TORONTO - The campaign for the Oct. 6 Ontario election is quickly turning into a battle over taxes, with the opposition parties attacking the Liberals over the HST, which they say has made life more unaffordable for voters.
The New Democrats promised Thursday to remove the harmonized sales tax from home heating oil, natural gas and hydro bills if they win the election, and would scrap $850 million a year in corporate tax cuts to offset the lost revenue.
"The HST is simply a shifting of tax burden off the corporate sector onto the backs of individuals," said NDP Leader Andrea Horwath.
"We would claw back the corporate tax cuts the government has implemented and cancel the future ones."
Scrapping such a big slice of corporate tax cuts would hurt the fragile economic recovery by raising taxes on the struggling forestry and automotive sectors, warned Finance Minister Dwight Duncan.
"It is about the most short-sighted, dumb public policy pronouncement one can envision," said Duncan.
More than 100,000 people have signed the NDP's online petition, started in September, to remove the HST from hydro bills. Taking the HST off of home heating fuels may be just the next phase of more changes to come, hinted Horwath.
"As we move over the next couple of months, you'll get a more clear picture of exactly what we're going to do with the whole HST piece," she said. "We're not at that position yet to release our platform."
However, Horwath wouldn't say if the NDP would eventually promise to remove the HST from gasoline, lower the rate of the tax or even scrap it completely, a move that would cost the province $4.5 billion to cancel its tax agreement with the federal government.
"Is it possible tomorrow? (It would) cost a lot of money," said Horwath.
"Is it possible three years from now?

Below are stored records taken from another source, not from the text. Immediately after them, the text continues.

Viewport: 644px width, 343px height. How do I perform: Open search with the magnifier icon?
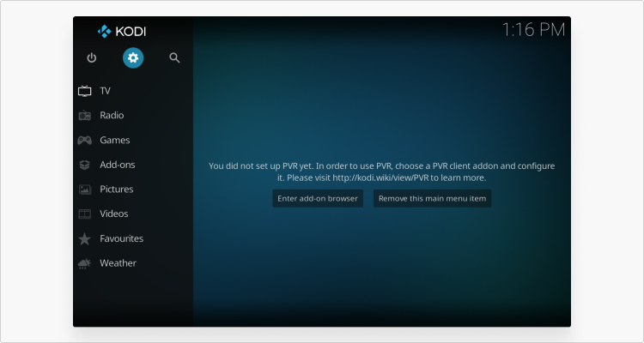point(174,57)
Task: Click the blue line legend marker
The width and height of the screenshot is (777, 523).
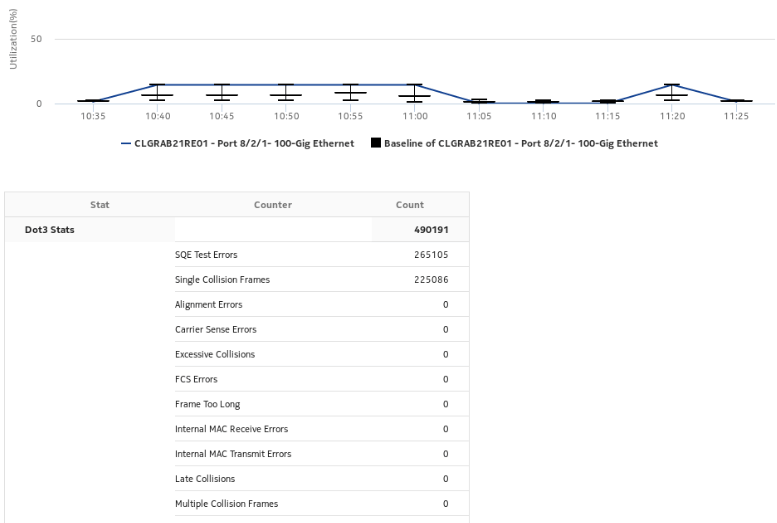Action: 126,143
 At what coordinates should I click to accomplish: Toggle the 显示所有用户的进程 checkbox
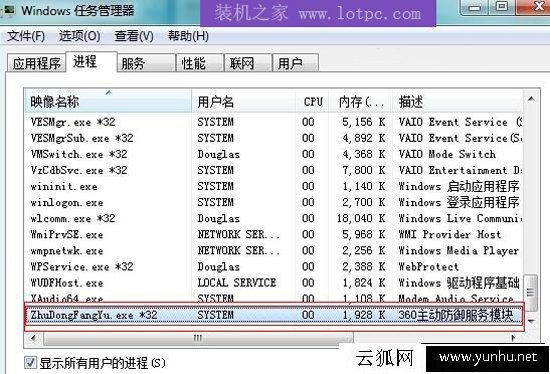click(30, 363)
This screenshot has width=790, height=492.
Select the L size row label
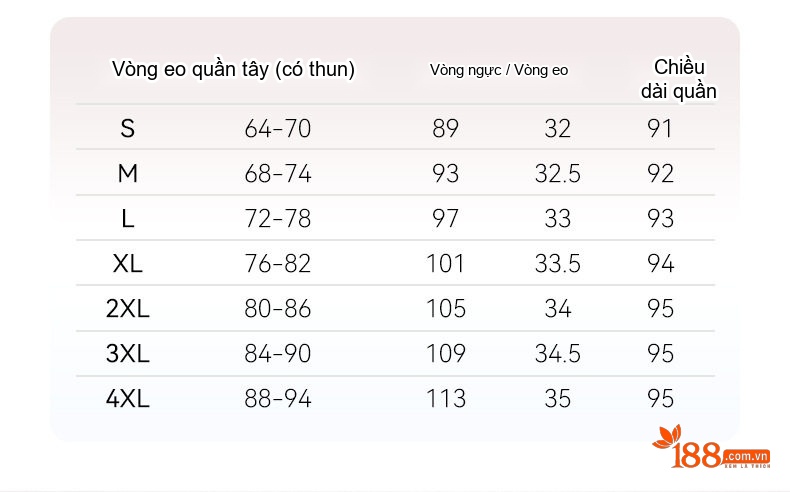[127, 219]
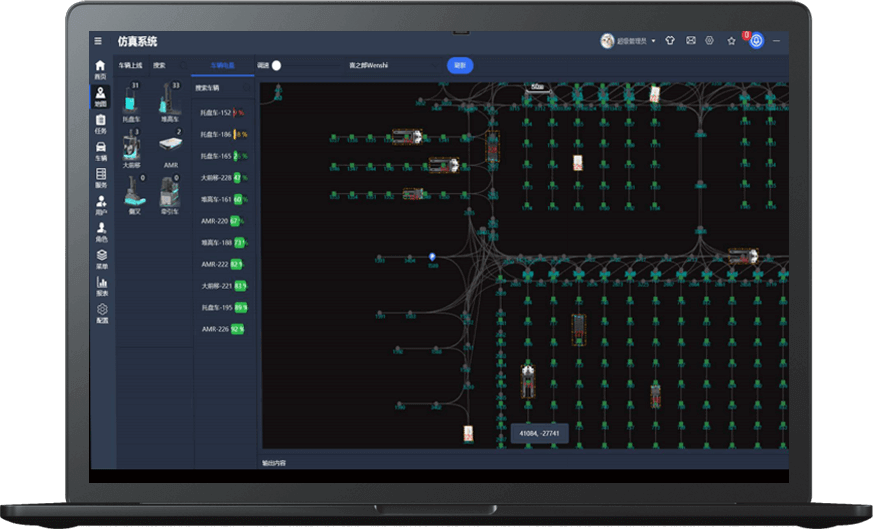
Task: Open the 配置 configuration icon
Action: 101,314
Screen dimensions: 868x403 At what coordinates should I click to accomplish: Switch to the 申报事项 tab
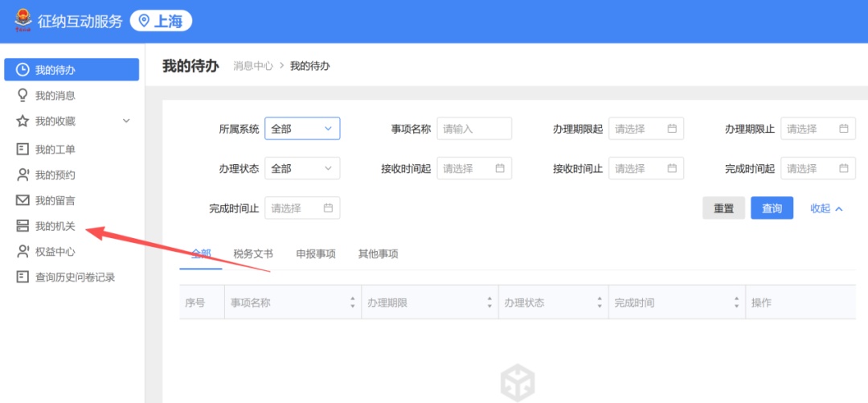(x=316, y=254)
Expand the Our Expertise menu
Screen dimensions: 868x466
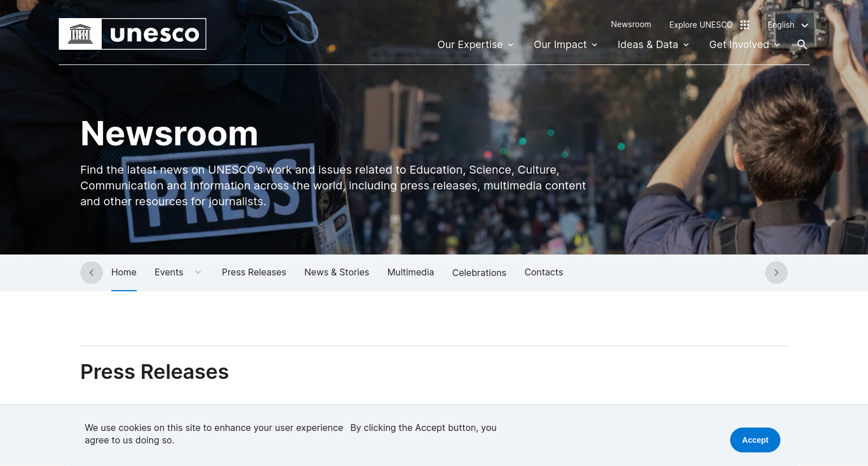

Maybe it'll cost a little bit less then. So there are things that we need to look at in terms of us costing that scenario out."
The Progressive Conservatives, meanwhile, said "everything is on the table" when it comes to providing tax relief for voters, but like the NDP, won't be pushed into releasing their campaign platform.
"Our platform will be released when we're ready to release it ... not when Dalton McGuinty tells us to," said Opposition critic Peter Shurman.
Remaining vague is unfair to voters and the Tories should stop playing coy and start telling people now exactly what they would do differently, said Duncan.
"People will smell a rat, and that's a rat," he said.
"Mike Harris had the courage to put his platform out more than a year before the election. Obviously (PC Leader Tim) Hudak hasn't got the courage or the strength of character that Mike Harris did."
The Tories say they would not cancel the planned corporate tax cuts, which are worth $1.4 billion this year and $1.8 billion in 2012-13.
"If you're going to provide tax relief on any level you have to have something that's equal and opposite, so when it comes to corporate tax cuts I think what's needed right now is some stimulus so that business expands in Ontario," said Shurman.
The Liberals defend the HST as a necessary measure to make Ontario businesses more competitive, which in turn is supposed to make the province more attractive to investors and help create hundreds of thousands of new jobs.
"I think as much as most Ontarians probably don't like it, I think they understand it," said Duncan. "And I think they can see through pandering, which is what I've heard over the last 48 hours."